The patient was afebrile and did not have diarrhea until day 3 in the hospital, when she had onset of febrile neutropenia, nonbloody diarrhea, and abdominal pain. In accordance with the hospital’s infection prevention protocol, we collected a stool sample for carbapenemase-producing Enterobacterales (CPE) screening. It exhibited growth of non–lactose fermenting colonies on the OXA side of a Chromid Carba Smart plate (bioMérieux, http://www.biomerieux.com), which we confirmed to be S. flexneri bacteria type 2a by using a biochemical panel and serotyping. We performed a stool PCR by using Seegene Allplex GI-EB gastrointestinal multiplex assay (SeeGene Inc., https://www.seegene.com) that showed the presence of Shigella spp. bacteria and astrovirus. We also isolated S. flexneri bacteria from a stool culture by using molecular detection (Appendix).

We began treatment for febrile neutropenia with piperacillin/tazobactam and vancomycin, in addition to azithromycin because of the detection of S. flexneri bacteria from the patient stool samples. Both isolates from the CPE screen and stool culture demonstrated a similar susceptibility profile (Table 1). Although the meropenem MIC was susceptible according to Clinical and Laboratory Standards Institute breakpoints, it was higher than 0.12 mg/L, the CPE screening cutoff in our laboratory protocol (6). We used the CARBA-5 assay (NG Biotech, https://www.ngbiotech.com) to further evaluate the antibiotic susceptibility, and the results indicated the presence of an OXA-48–like enzyme. The Public Health Ontario Laboratory verified the presence of OXA-48–like gene by using multiplex PCR (7). Because of the azithromycin resistance, we modified the treatment to trimethoprim/sulfamethoxazole. After treatment, the patient experienced rapid defervescence and resolution of the diarrhea. We repeated the stool culture after 2 weeks of treatment, and the culture resulted in no growth of S. flexneri bacteria.

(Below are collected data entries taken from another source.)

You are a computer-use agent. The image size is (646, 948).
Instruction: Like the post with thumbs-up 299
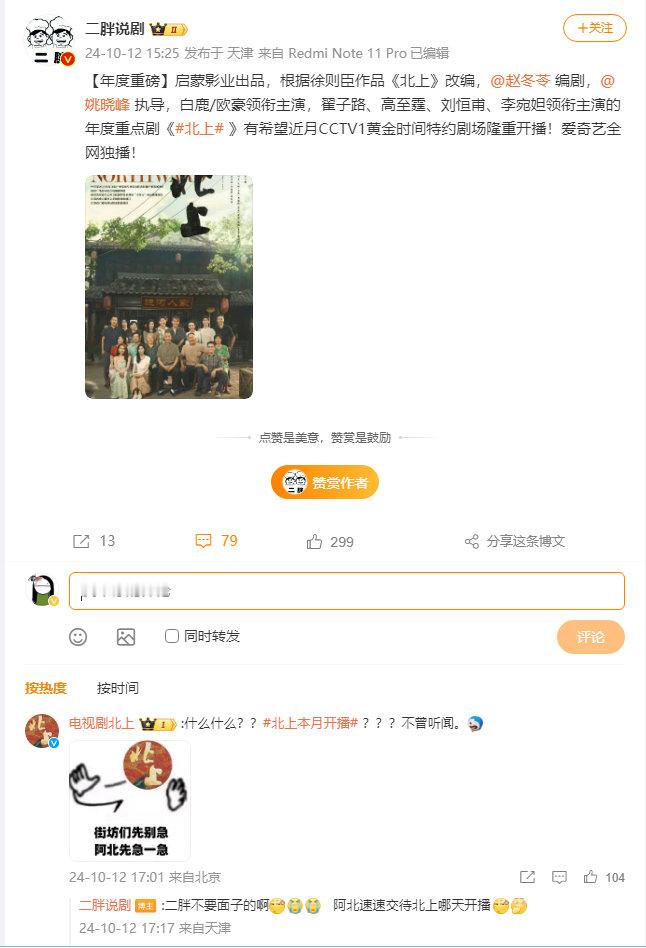(314, 541)
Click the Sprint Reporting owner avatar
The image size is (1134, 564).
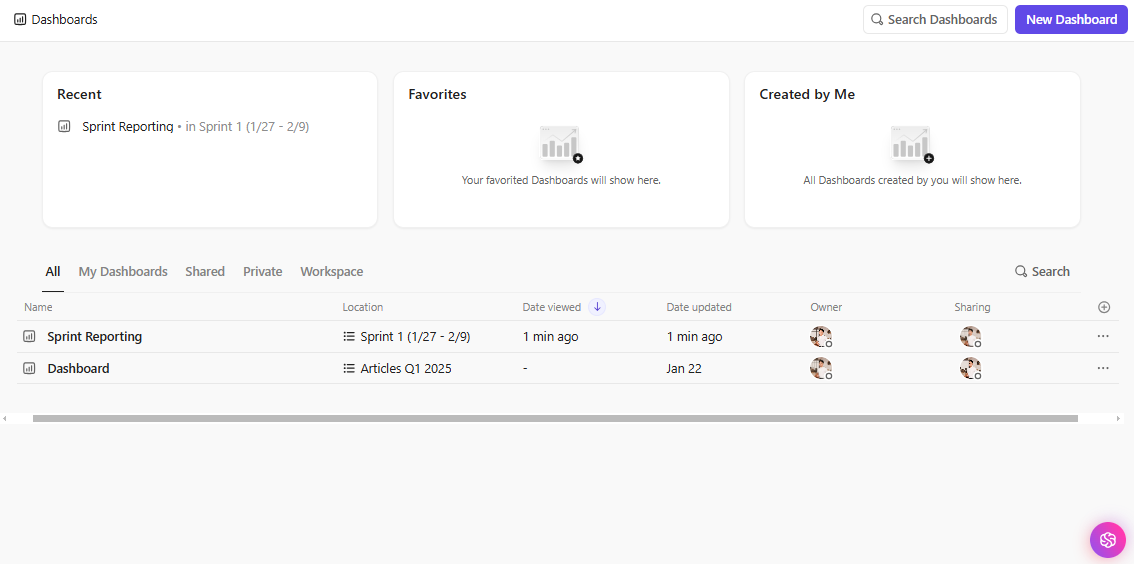(x=821, y=337)
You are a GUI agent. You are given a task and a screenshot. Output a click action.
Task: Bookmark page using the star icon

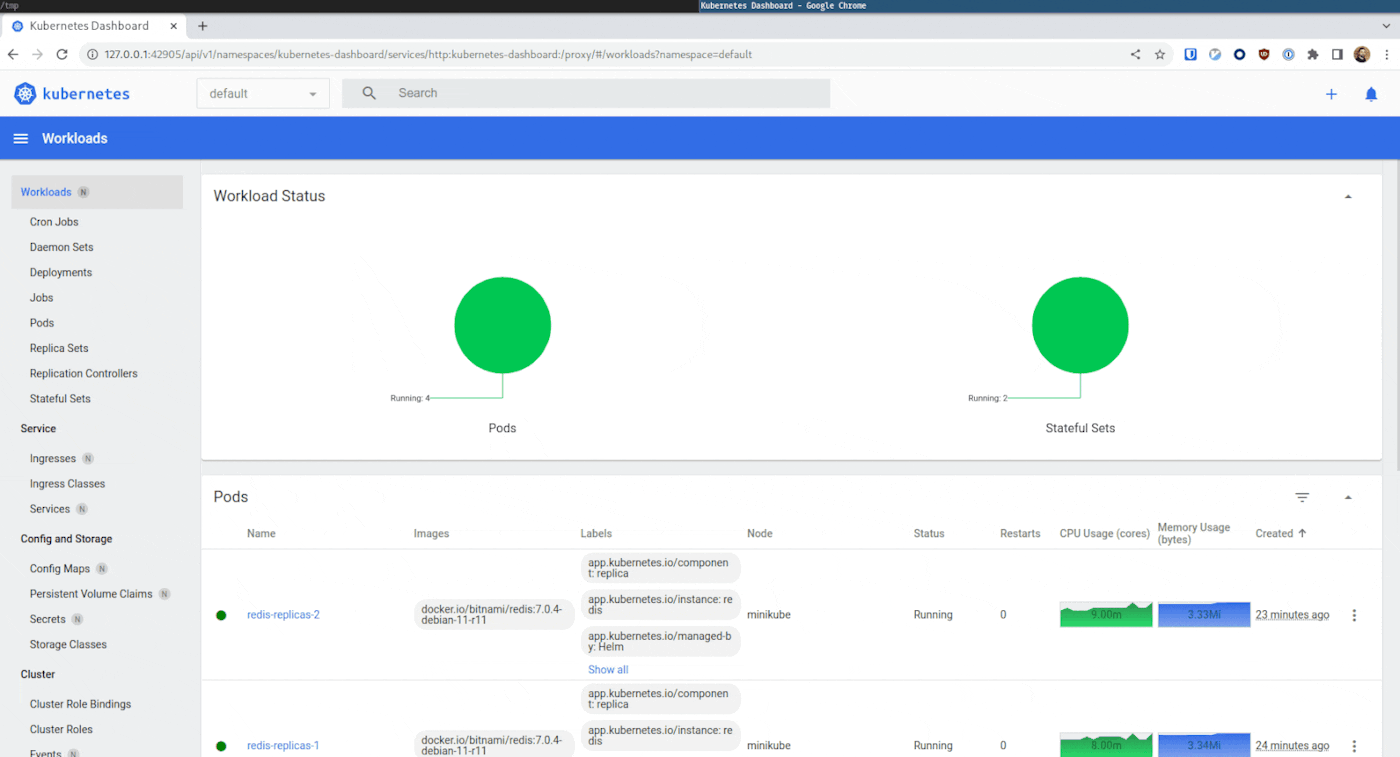(x=1160, y=54)
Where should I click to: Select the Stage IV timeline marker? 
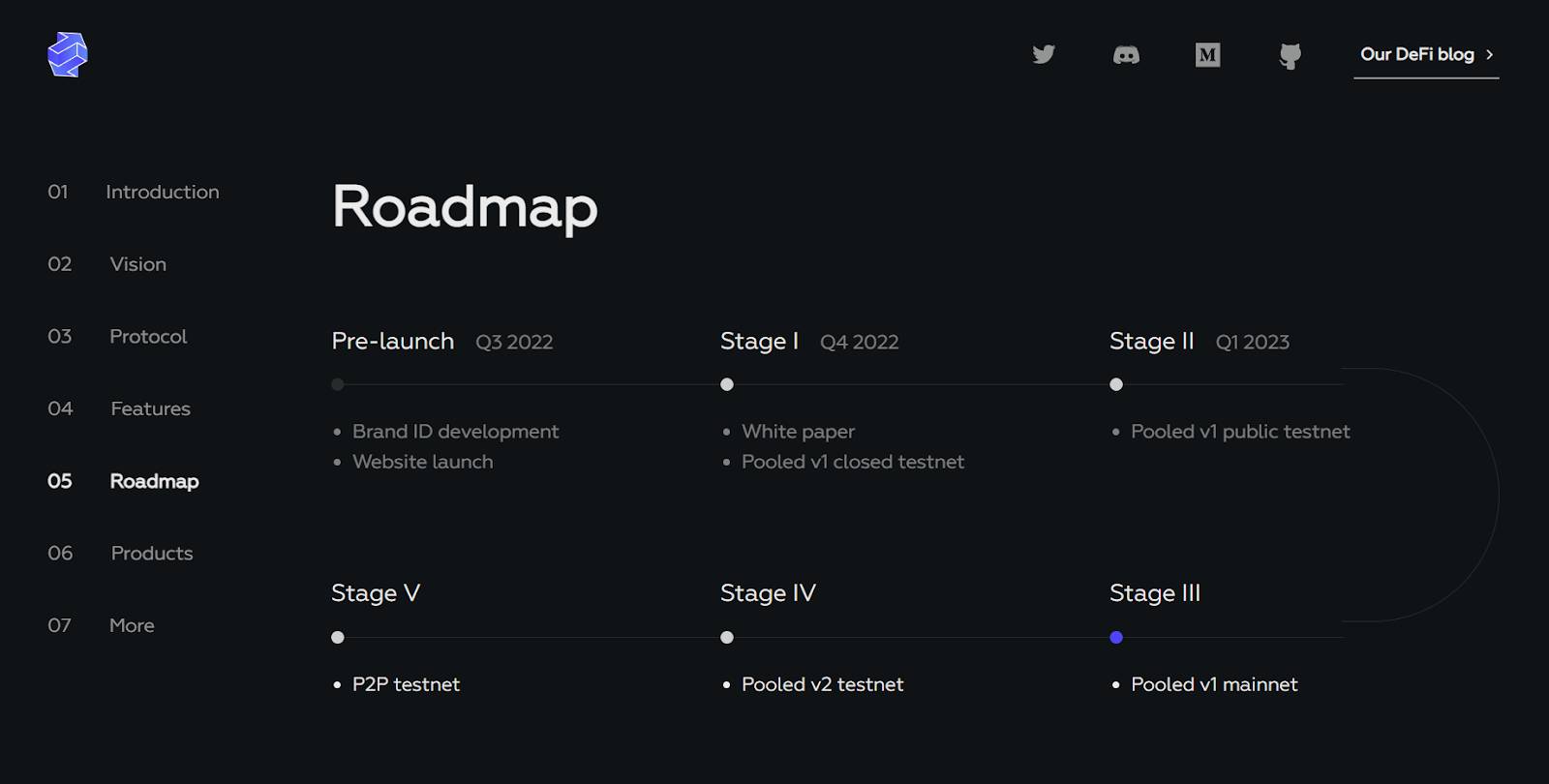[727, 637]
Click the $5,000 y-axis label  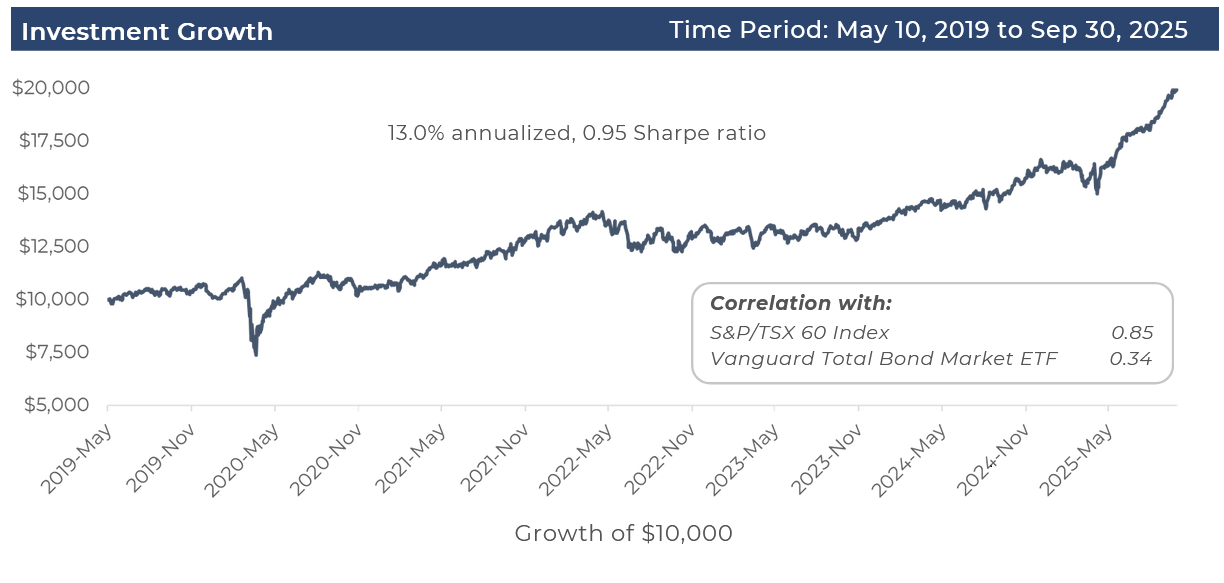55,405
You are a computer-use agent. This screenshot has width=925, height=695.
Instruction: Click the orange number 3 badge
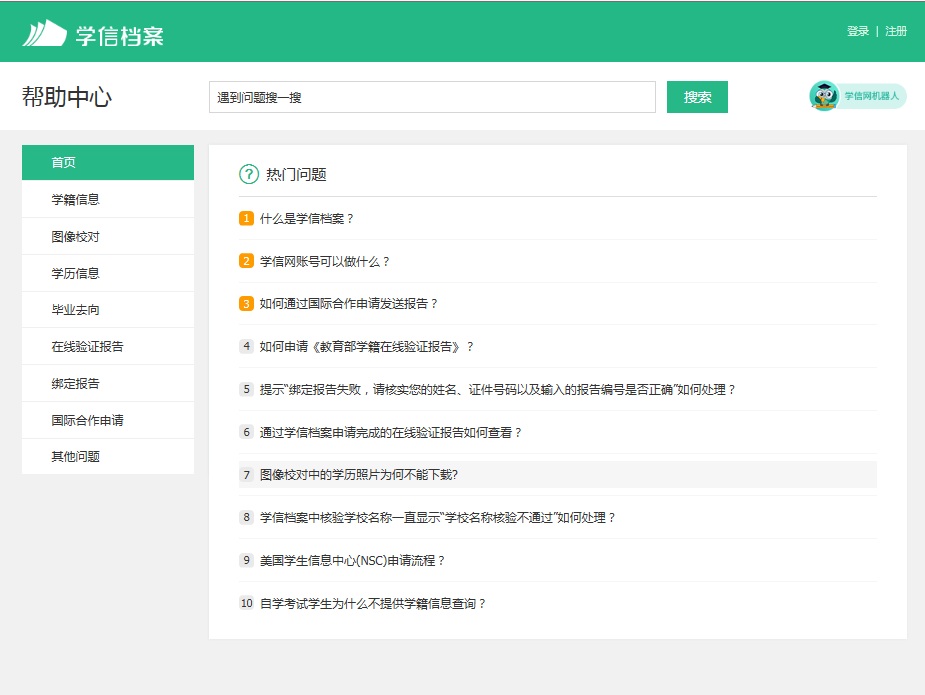(246, 304)
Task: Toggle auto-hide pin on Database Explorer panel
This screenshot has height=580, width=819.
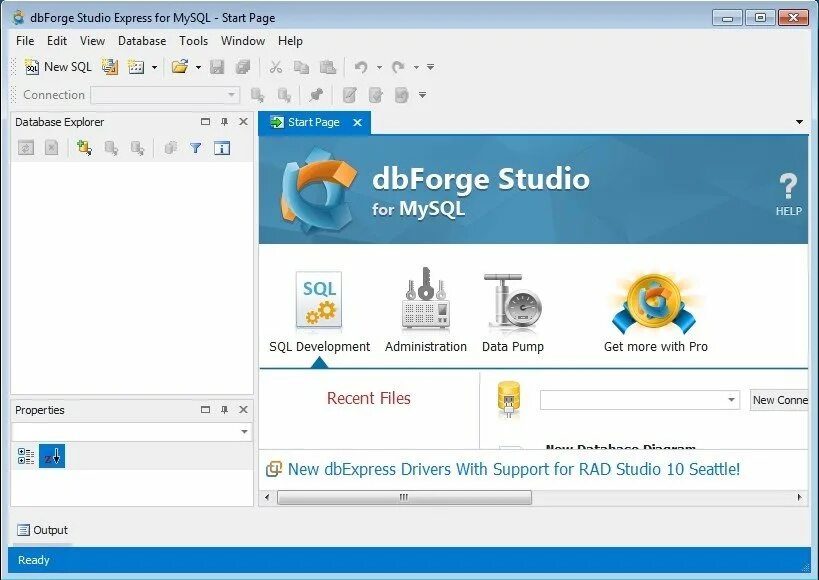Action: click(224, 121)
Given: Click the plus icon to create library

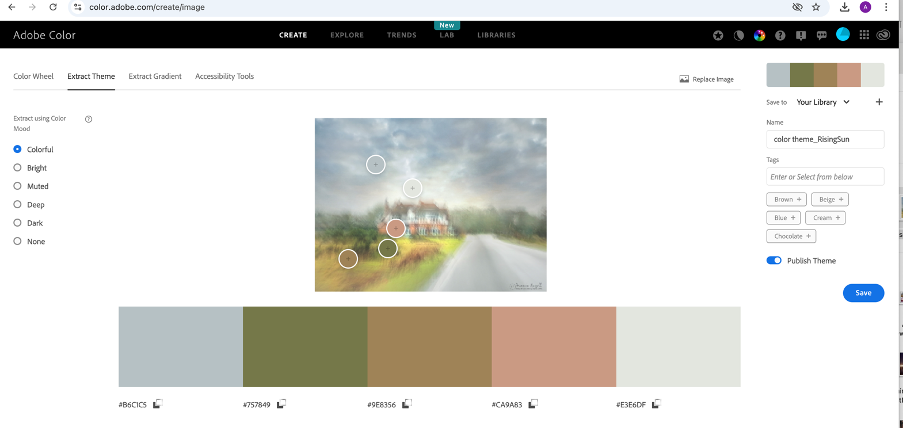Looking at the screenshot, I should pos(879,102).
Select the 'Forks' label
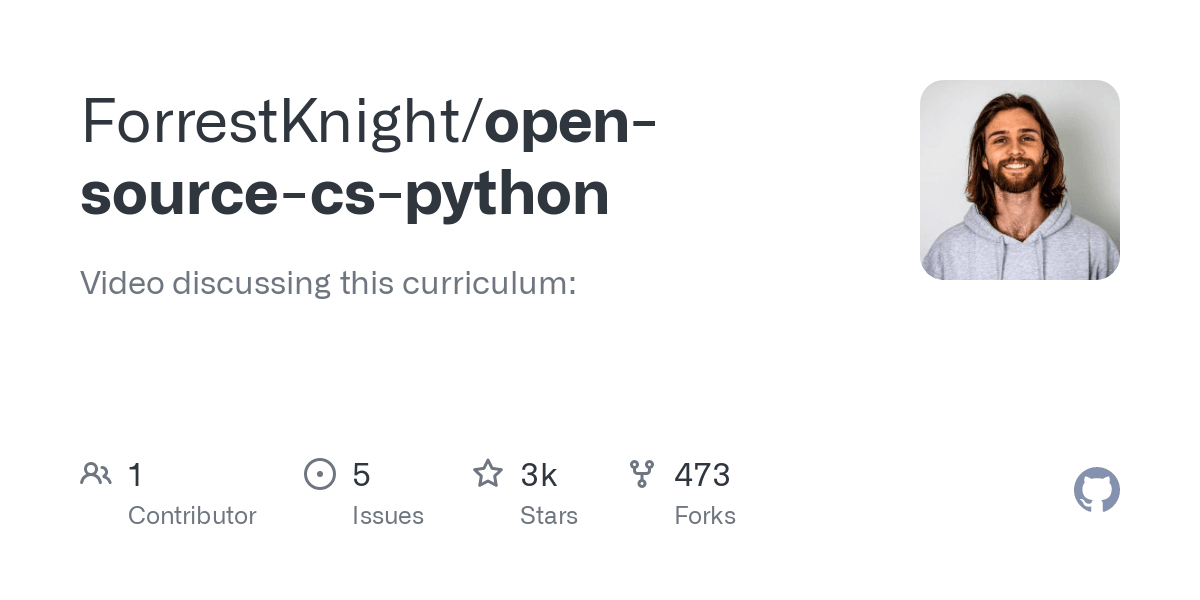The image size is (1200, 600). click(x=705, y=516)
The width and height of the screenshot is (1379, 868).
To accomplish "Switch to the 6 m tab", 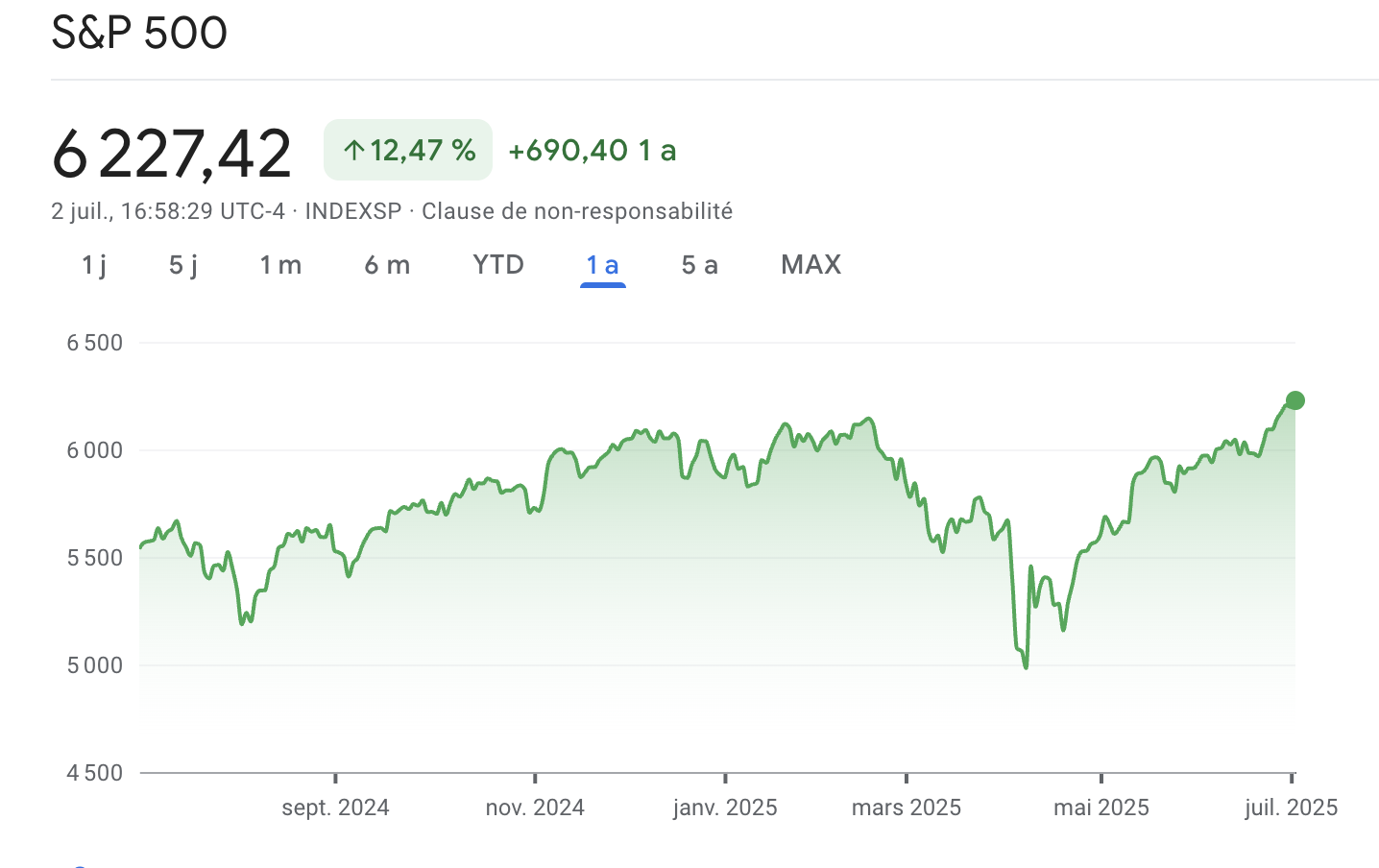I will (x=387, y=265).
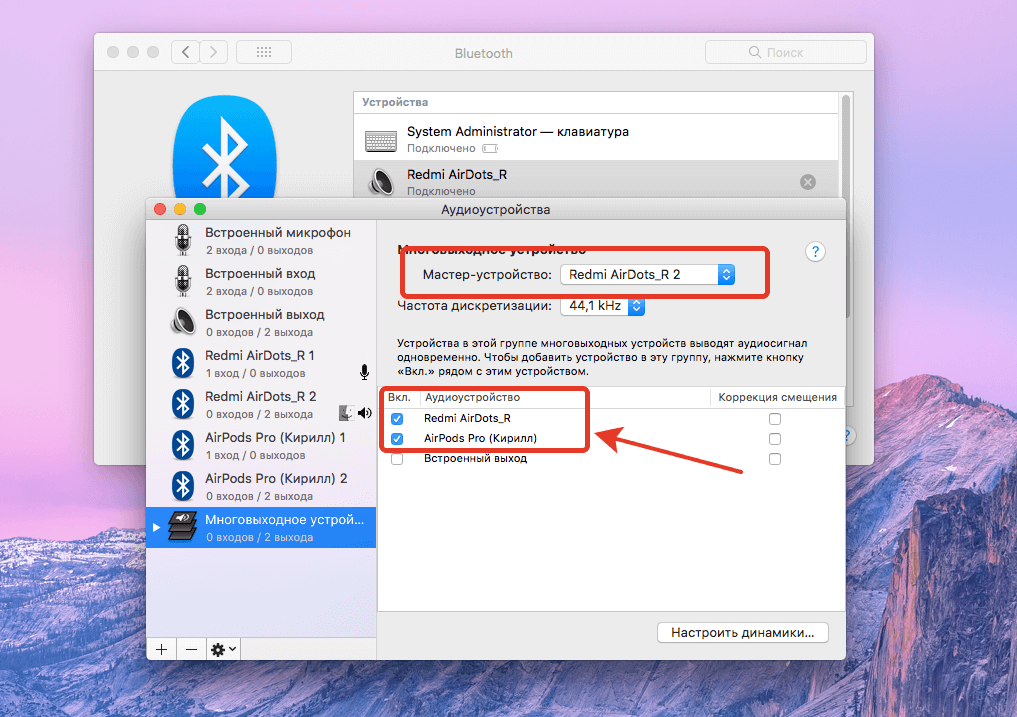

We conducted whole-genome sequencing (Appendix). We extracted DNA from the bacterial isolate by using easyMag (bioMérieux) and sequenced on a GridION system with a R10.4.1 flow cell (Oxford Nanopore Technologies, https://nanoporetech.com). We analyzed data with MinKNOW 23.04.5 (Oxford Nanopore Technologies) to construct a consensus genome. We analyzed the isolate’s genome and plasmid with the Comprehensive Antibiotic Resistance Database (CARD) (http://arpcard.mcmaster.ca), identifying 5 resistance genes on the plasmid (Table 2), including OXA-181 with >95% identity and length within the plasmid. The plasmid has a size of 91,956 bp and carries all the genes for the resistance profile (Appendix). We deposited the plasmid gene sequence into GenBank (accession no. PP417752).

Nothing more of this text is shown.